Task prompt: Scan the entries below for the word "Viewport" and copy every line where it turns up.

Dataset entries:
════════════════════
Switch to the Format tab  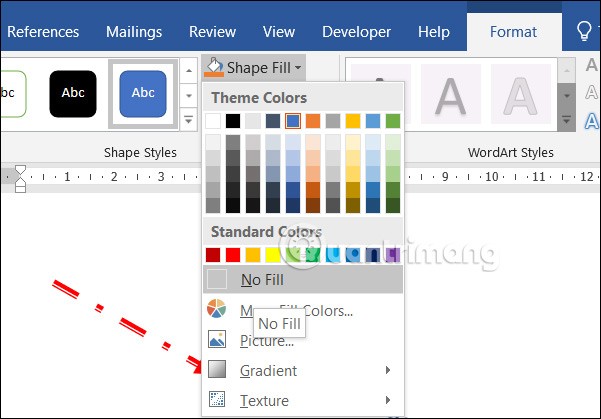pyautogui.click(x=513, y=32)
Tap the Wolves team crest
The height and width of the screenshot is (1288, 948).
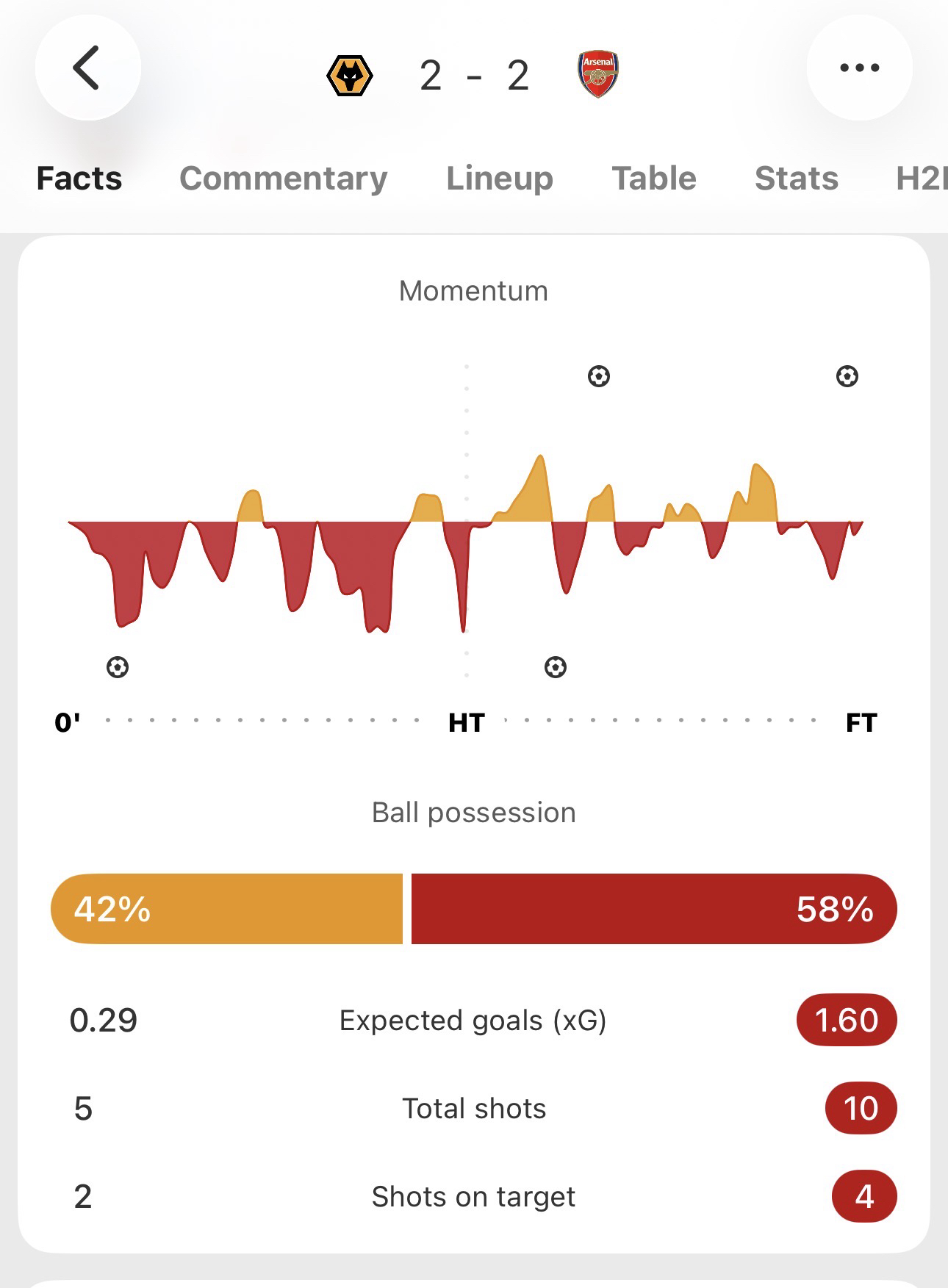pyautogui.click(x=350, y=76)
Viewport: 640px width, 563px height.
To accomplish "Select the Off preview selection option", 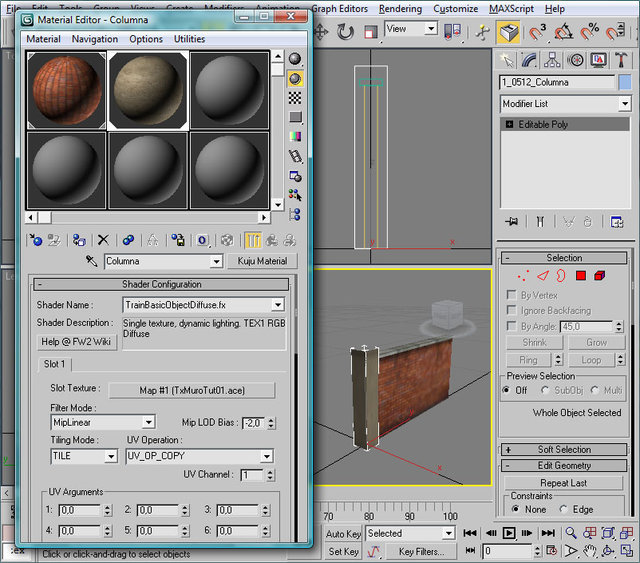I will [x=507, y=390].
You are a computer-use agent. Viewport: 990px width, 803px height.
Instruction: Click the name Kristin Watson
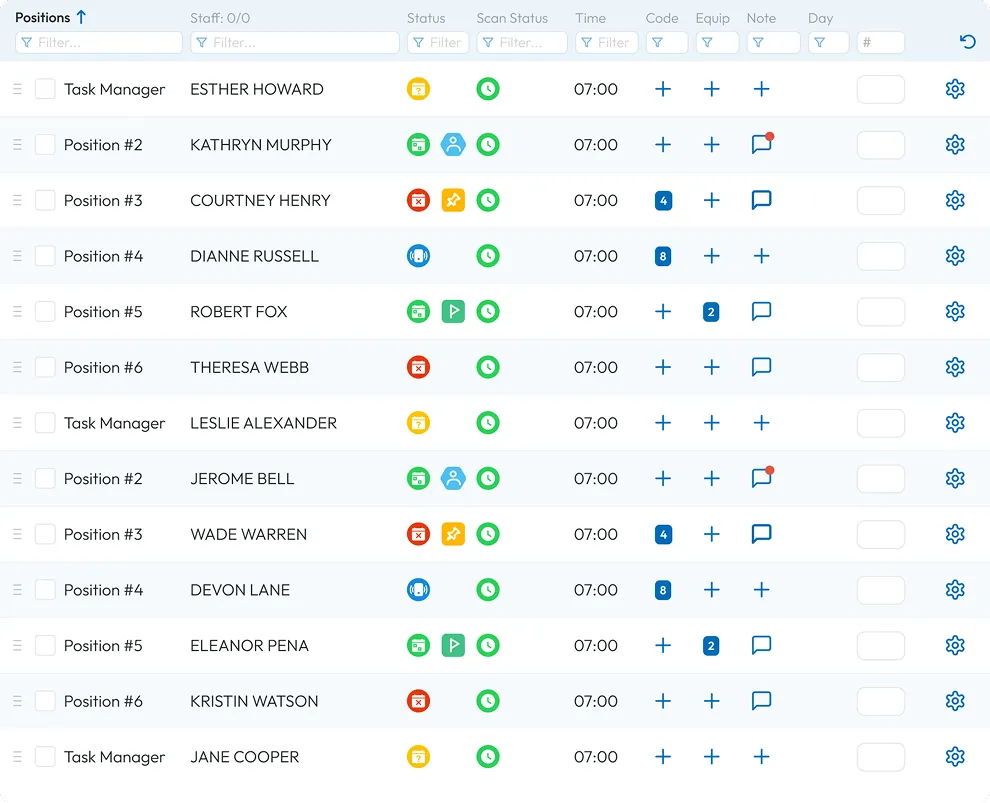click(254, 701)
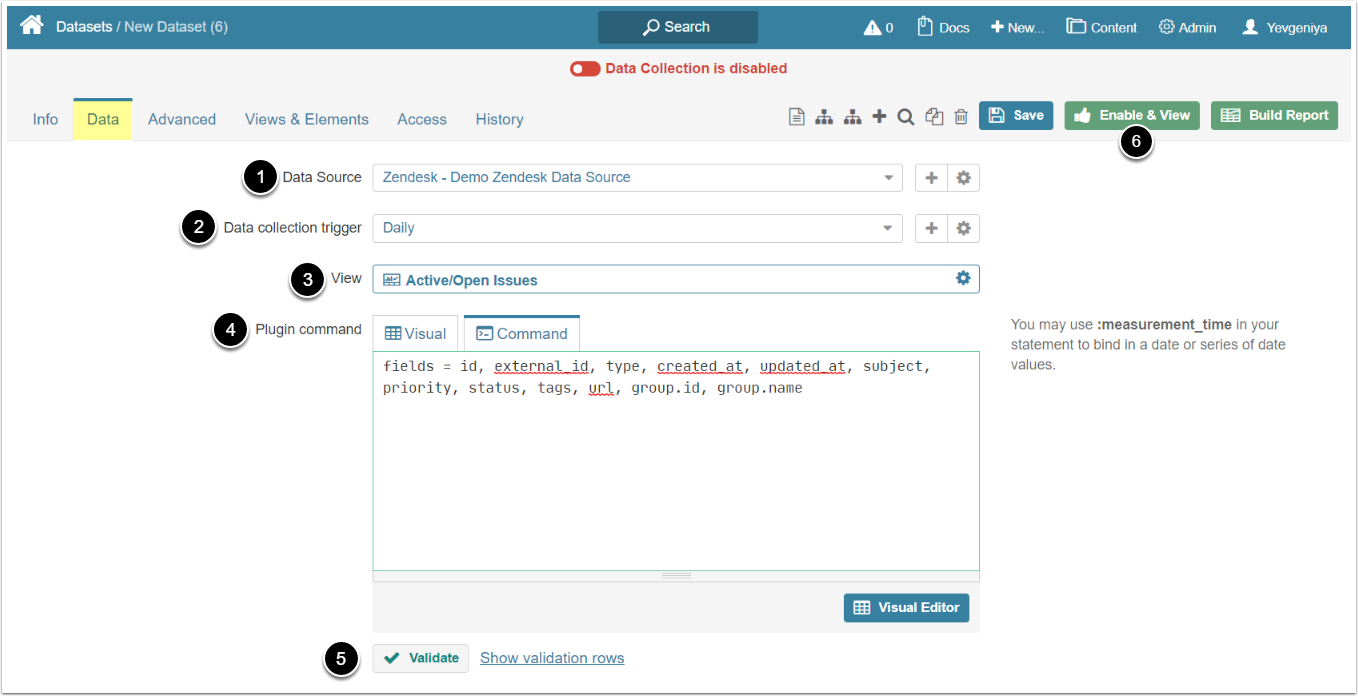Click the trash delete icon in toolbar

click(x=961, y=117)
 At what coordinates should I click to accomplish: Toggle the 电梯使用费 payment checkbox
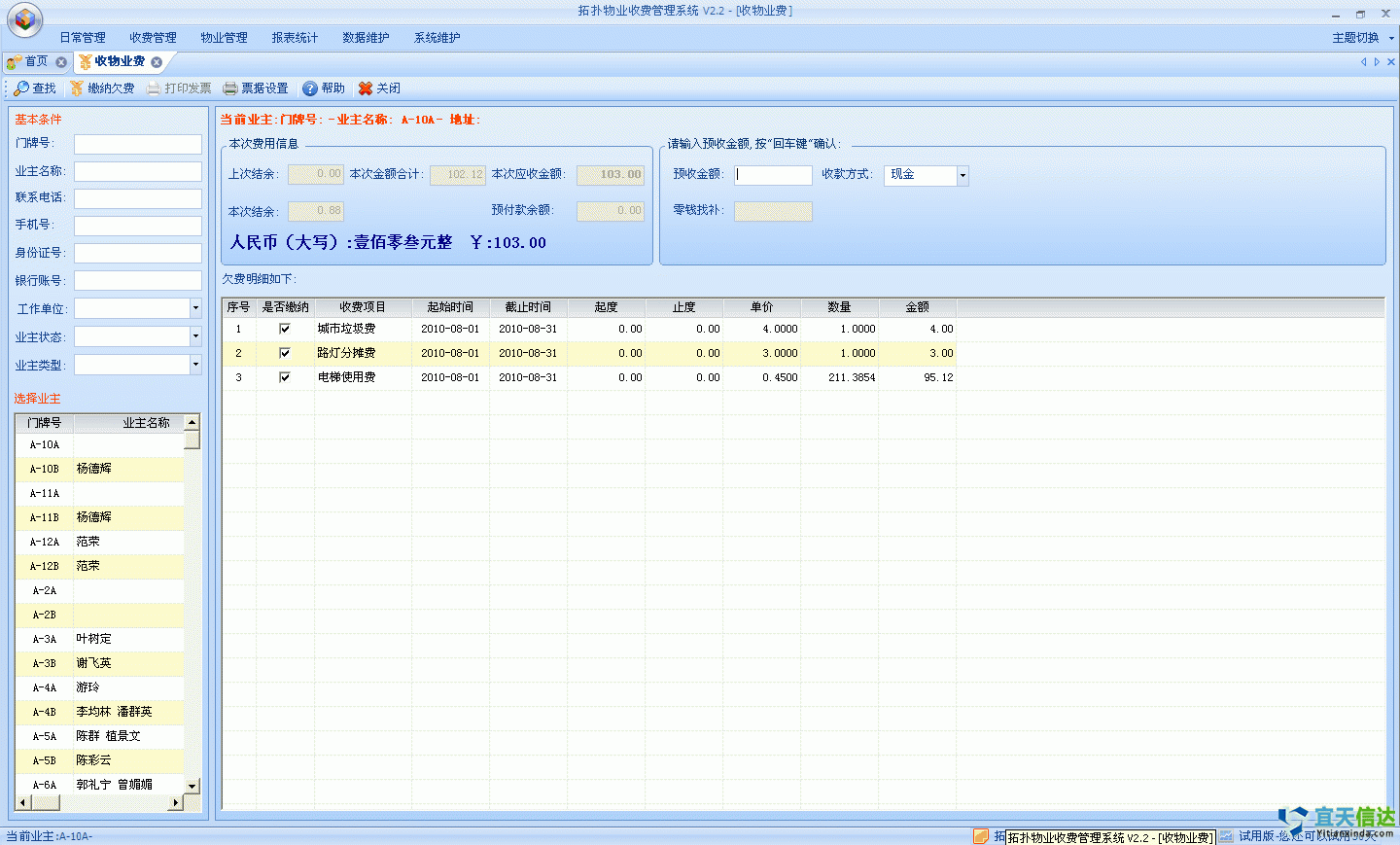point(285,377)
════════════════════
Response:
Viewport: 640px width, 563px height.
You are a computer-use agent. Viewport: 990px width, 803px height.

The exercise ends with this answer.